La toma con sus dedos de aguilucho y se la lleva bien cerca de su cara. Me da la impresión en un momento que se la va a echar a la boca y tragar, me contengo para quedarme quieto y no quitársela. Finalmente solo la mira bien de cerca y después la deja sobre la mesa.

—No sé. Parece una de esas llaves de casillero de supermercado, ¿no?

Primera cosa cuerda que dice el pajarraco. Tomo la llave y me la echo al bolsillo.

—Cuénteme más de lo que estaba investigando con Jiménez —digo y siento que esto ya se transformó en un interrogatorio.

—Nuestro amigo en común, Heraldo, era un tipo bastante solo. No tenía muchos amigos dentro de la policía a excepción de usted. Un hombre necesita un lugar de confianza, aquí él encontraba eso: confianza.

Habla lindo, pero siempre me deja en las mismas, se da más vueltas que mojón en la compuerta.
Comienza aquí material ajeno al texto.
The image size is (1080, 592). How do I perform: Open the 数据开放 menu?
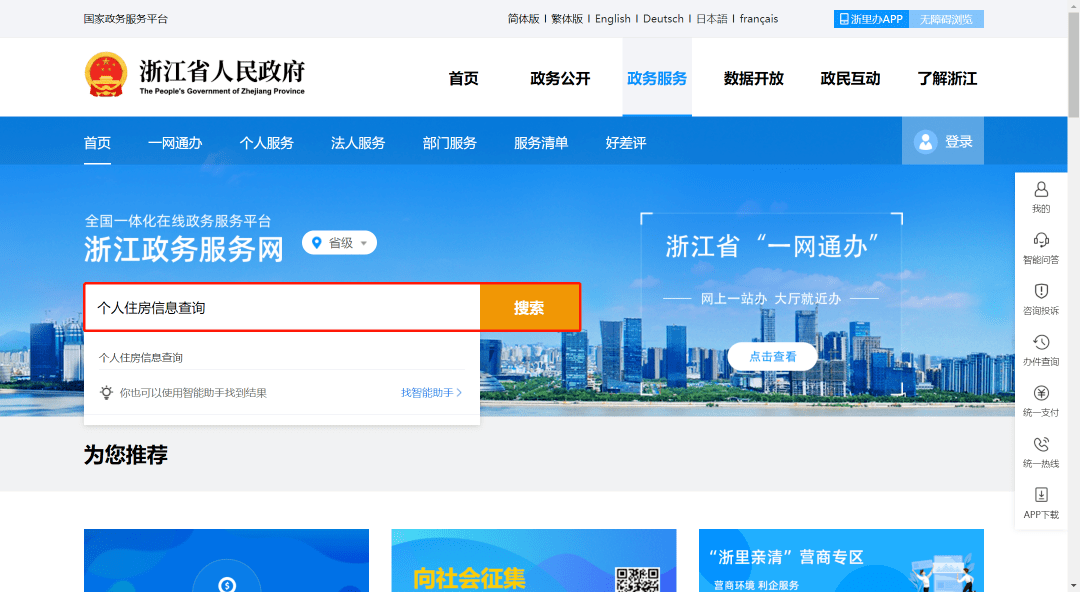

Continúa:

—Heraldo confiaba en mí, y por lo que me dijo, él confiaba en usted, el punto es: ¿yo puedo confiar en usted?

Ricardo Arenas me mira, siento que quiere dar un paso adelante y contarme más, pero no se atreve, esto tiene que ser algo grande. En cambio, empieza con otro cuento:

—A principios del siglo pasado mi familia era dueña de la mitad de esta comuna. Mi abuelo era un hombre religioso, sentía que la fe salvaría a la humanidad, donó más de la mitad de sus tierras a la Iglesia católica. Ahora su nieto,que ve usted aquí sentado,dilapida lo que queda de la fortuna familiar, incluyendo esta casona, tratando de encontrar el verdadero sentido de la vida. Yo creo, mi querido amigo, que lo que salvará a la humanidad es el conocimiento y la filosofía. Y eso se encuentra cada vez más lejos de las religiones.

—¿Qué esconde aquí? —pregunto para acortar camino. No pienso seguir dando vueltas por el jardín de palabras que le brotan con facilidad de la boca a este cernícalo.

—Lo más valioso —dice ahora bien serio—, el conocimiento.

Este creerá que nací ayer. Le sonrío dejándole en claro que no le creo nada. Me levanto, ya va a ser la hora de mi cita con Angélica, creo que a este pajarraco no voy a sacarle nada más. Pero antes de llegar a la puerta, me dice:

—Hay momentos en que creo que usted es el heredero de Heraldo Jiménez. Todos tenemos una misión en este mundo, mi abuelo la tenía, yo la continué. Su misión, querido amigo, quizás sea terminar lo que empezó Heraldo.

—O me habla claro o no me diga nada. No tengo paciencia para andar adivinando.

—Esa llave puede que sea nuestra salvación.

—¿Salvación de qué?

—Perdóneme si no soy más claro. Si Heraldo no le contó nada fue para protegerlo. El conocimiento, aunque usted no crea, es algo muy peligroso. Pero la vida se encarga sola de poner a la gente en su lugar, no hay que hacer nada. Cuando usted sepa lo que Jiménez sabía puede tomar dos caminos. Si vuelve aquí, sabré que es de los nuestros.

Me doy media vuelta y salgo.

Mientras camino hacia el metro Baquedano, trato de entender en qué me estoy metiendo. Bajo las escaleras y me voy mezclando en el tumulto que a esta hora comienza a repletar los pasillos. Antes de bajar a la Línea 4 me quedo mirando el cuadro que está pintado dentro de la estación, el del Matarife, como le digo yo. Soy el único que se fija en él. Los demás pasan arrastrando los pies, mirando sus celulares o a paso rápido para llegar a la casa antes de que los niños se duerman y poder verlos un rato que sea. Solo los dos, el Matarife y yo nos miramos, y pienso que lo único bueno de matar a un animal o matar a un hombre es saber que el que quedó vivo es uno. La próxima vez que lo tenga a ÉL a tiro, no lo dudo, lo hago pedazos.